新たに堺商人の協力を得た彼は、信長包囲網という、周囲敵だらけの状況でも、息切れすることなく戦い続けてみせた。
それもこれも、やはり金の力なのだ。
金、金、金。とかく戦争には金がいる。
などと、まあ、長々と講釈を垂れて、誠に申し訳ない。結論を言おう。
――世の中はやっぱり金である。
うーん、つまり、メデス辺境伯は我々にとって目の上のたんこぶ。
されど、彼が治めるリーブラ商人たちの協力は必要不可欠……と。
何とも悩ましい。打つ手が見当たらないし、これでは身動きできない。
どうしたものだろう?
……今挙げた、二つの事実は相入れないんだよね。
だったら、どちらかを変えてやればいい……のかな?
しかし、金がいるという事実は曲げられない。
ならば、どうにかするのはメデス辺境伯の方。辺境伯が、我々にとっての障害でなくしてやればいい。
だけど、どうやって? 辺境伯を心変わりさせる……とか?
そう、コンラートにもっと協力的に……。うん、ありえない。
そんなことができれば、人類皆兄弟になれる。
考えろ、考えろ、考えろ。
辺境伯を飛び越して、商人たちと直接協力関係を結ぶというのは?
……商人たちに、自分たちの領主を裏切らせるほどのメリットを提示できるのか?
そんなこと、できっこない。
うーん、名案が思い浮かばにゃいにゃー。
何故か、語尾が猫化する。頭の中が、茹であがってきている証左だね。
どうするの、この状況?
……名案が浮かばないなら、もう一度、状況を整理しよう。
それで何かが見えてくる……といいなぁ。
まず、メデス辺境伯が邪魔、邪魔、邪魔なのよ。
だけど、その邪魔者の影響下にある商人たちの力が必要不可欠。
この難題を打開するには?
商人たちを辺境伯から分断、そして我々の影響下に? ……無理ゲーだぁー。
リーブラ商人たちを従わせるには、リーブラを長く治めてきたメデス辺境伯家、その力がどうしてもいる。

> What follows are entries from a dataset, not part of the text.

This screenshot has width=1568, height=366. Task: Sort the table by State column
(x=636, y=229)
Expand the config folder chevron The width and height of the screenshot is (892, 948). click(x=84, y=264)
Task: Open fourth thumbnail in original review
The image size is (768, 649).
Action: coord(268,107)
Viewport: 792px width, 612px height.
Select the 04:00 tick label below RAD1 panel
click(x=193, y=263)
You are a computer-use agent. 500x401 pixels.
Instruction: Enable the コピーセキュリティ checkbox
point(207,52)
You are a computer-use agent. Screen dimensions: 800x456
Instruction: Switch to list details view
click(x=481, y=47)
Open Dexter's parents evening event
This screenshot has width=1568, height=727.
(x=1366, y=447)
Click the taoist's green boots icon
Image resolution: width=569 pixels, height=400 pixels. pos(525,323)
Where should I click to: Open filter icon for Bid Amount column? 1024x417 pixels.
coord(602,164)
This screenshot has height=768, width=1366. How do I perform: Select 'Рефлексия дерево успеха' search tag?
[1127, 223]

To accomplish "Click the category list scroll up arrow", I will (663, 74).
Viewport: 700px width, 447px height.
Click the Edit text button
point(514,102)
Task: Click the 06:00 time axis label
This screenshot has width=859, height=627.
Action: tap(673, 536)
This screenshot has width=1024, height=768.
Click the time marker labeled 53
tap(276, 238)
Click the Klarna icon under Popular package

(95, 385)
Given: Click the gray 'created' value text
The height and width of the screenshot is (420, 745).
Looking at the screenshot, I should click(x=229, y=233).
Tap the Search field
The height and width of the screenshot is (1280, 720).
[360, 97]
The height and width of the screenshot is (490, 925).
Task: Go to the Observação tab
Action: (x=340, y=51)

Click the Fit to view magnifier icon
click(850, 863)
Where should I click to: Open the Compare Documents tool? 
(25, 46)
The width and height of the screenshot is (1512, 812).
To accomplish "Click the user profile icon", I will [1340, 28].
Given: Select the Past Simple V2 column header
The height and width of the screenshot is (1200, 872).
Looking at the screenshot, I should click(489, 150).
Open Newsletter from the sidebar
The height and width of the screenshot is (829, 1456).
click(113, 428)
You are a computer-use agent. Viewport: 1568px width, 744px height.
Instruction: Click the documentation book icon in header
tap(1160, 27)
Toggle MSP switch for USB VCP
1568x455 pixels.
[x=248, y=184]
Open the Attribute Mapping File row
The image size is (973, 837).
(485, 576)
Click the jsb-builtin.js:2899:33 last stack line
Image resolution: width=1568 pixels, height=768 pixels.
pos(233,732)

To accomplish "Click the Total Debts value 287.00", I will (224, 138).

ぽっと出の人間に、どうして商人たちがついてくれるっていうの?
そう、メデス辺境伯家の力がどうしても……うん? メデス辺境伯……家?
ううん? 待て、待て……整理よ、整理。
邪魔なのは、メデス辺境伯個人。
リーブラ商人たちが主と仰ぐのは、メデス辺境伯家。
必要となるのはメデス辺境伯家の力。メデス辺境伯個人ではない。
そして、そして、若き英雄に恋する、メデス辺境伯家の御令嬢……。
……なんだ、答えは単純明快じゃないか。何をこんなに悩んでいたのか。
そう、たったひとつのピースを排除すれば、全てが上手く回るじゃないか。
急に閃いたその名案に、私は思わず口元を歪めた。